§ Instructions to follow
Repeat every entry below exactly as given.

+++ Working data

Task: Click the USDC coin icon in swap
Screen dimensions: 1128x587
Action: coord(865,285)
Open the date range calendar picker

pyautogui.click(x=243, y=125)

++++++

§ Solution to this exercise
Task: Click the USDC coin icon in swap
Screen dimensions: 1128x587
Action: coord(865,285)
Open the date range calendar picker

pyautogui.click(x=243, y=125)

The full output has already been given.